■ What the task asks:
Please find every line of the listing below where "computer" occurs and copy it.

■ Records provided:
○ ○ ○ ○
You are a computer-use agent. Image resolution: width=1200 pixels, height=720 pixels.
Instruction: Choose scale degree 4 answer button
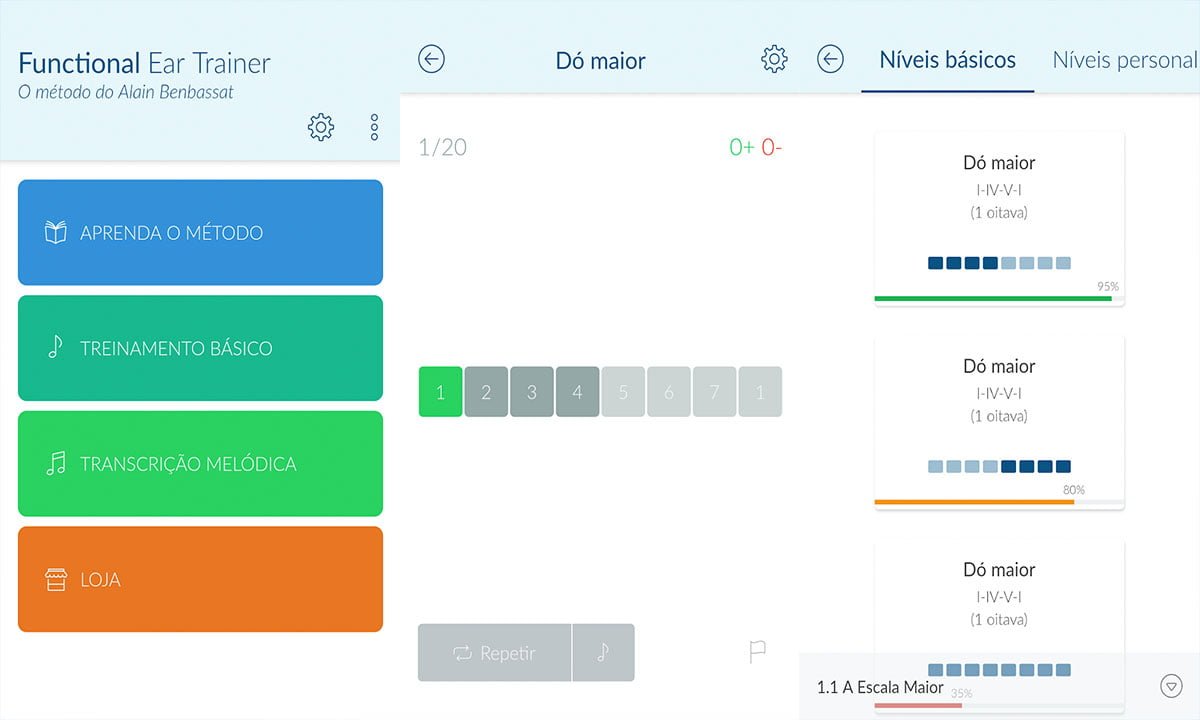pos(578,392)
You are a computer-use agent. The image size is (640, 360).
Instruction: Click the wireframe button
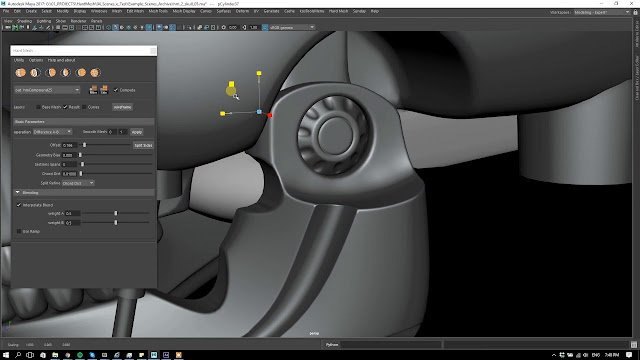pyautogui.click(x=122, y=107)
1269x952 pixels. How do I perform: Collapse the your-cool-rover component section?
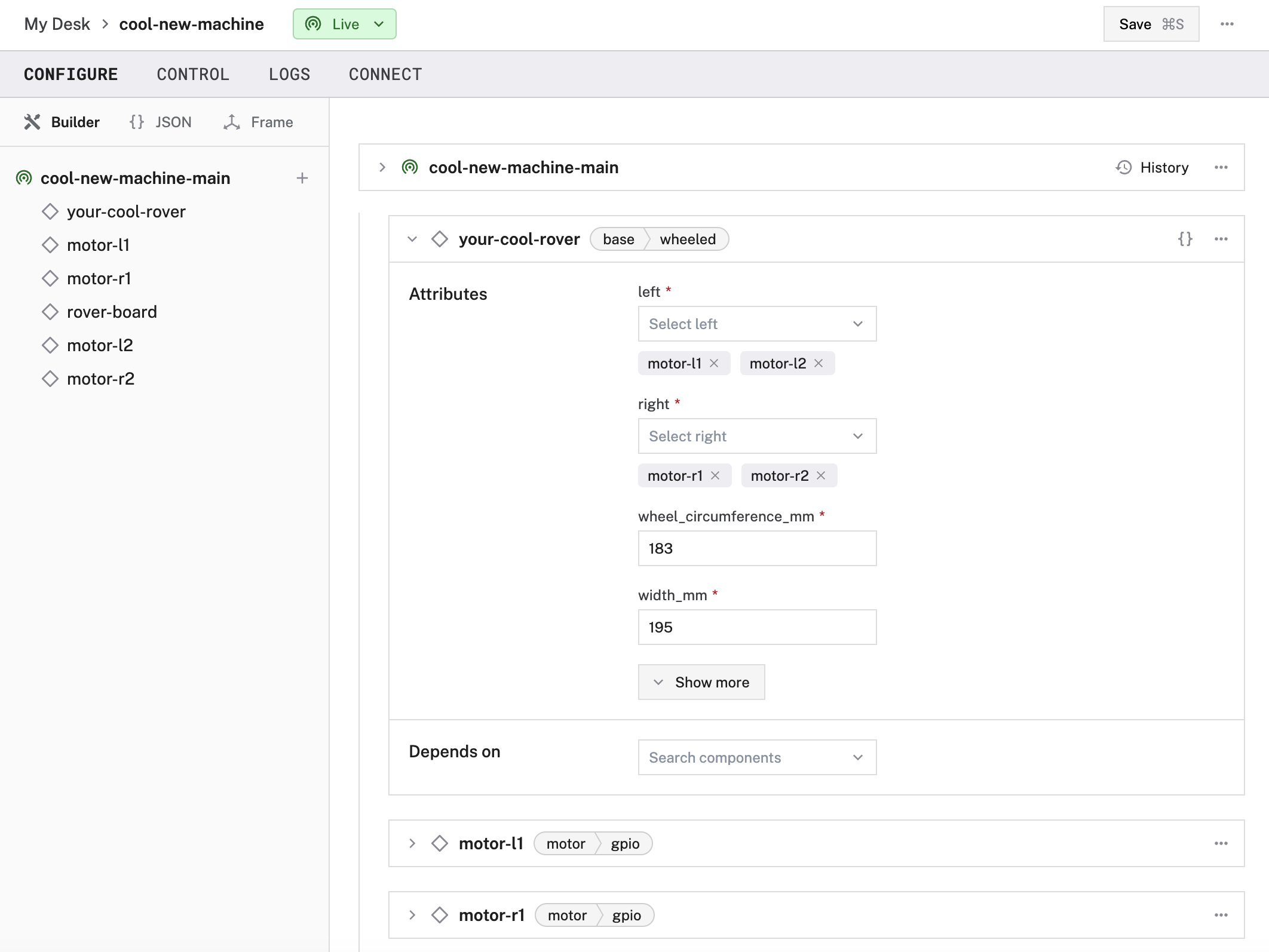(x=412, y=239)
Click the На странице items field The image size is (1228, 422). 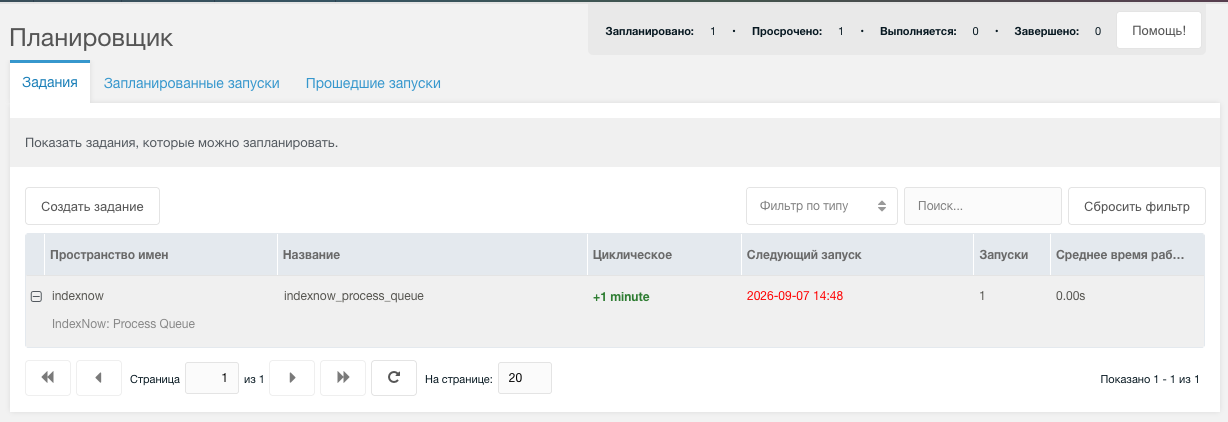525,378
○ ○ ○ ○
■ Answer section:
You are a computer-use agent. Image resolution: width=1200 pixels, height=720 pixels.
You are a computer-use agent. The image size is (640, 360).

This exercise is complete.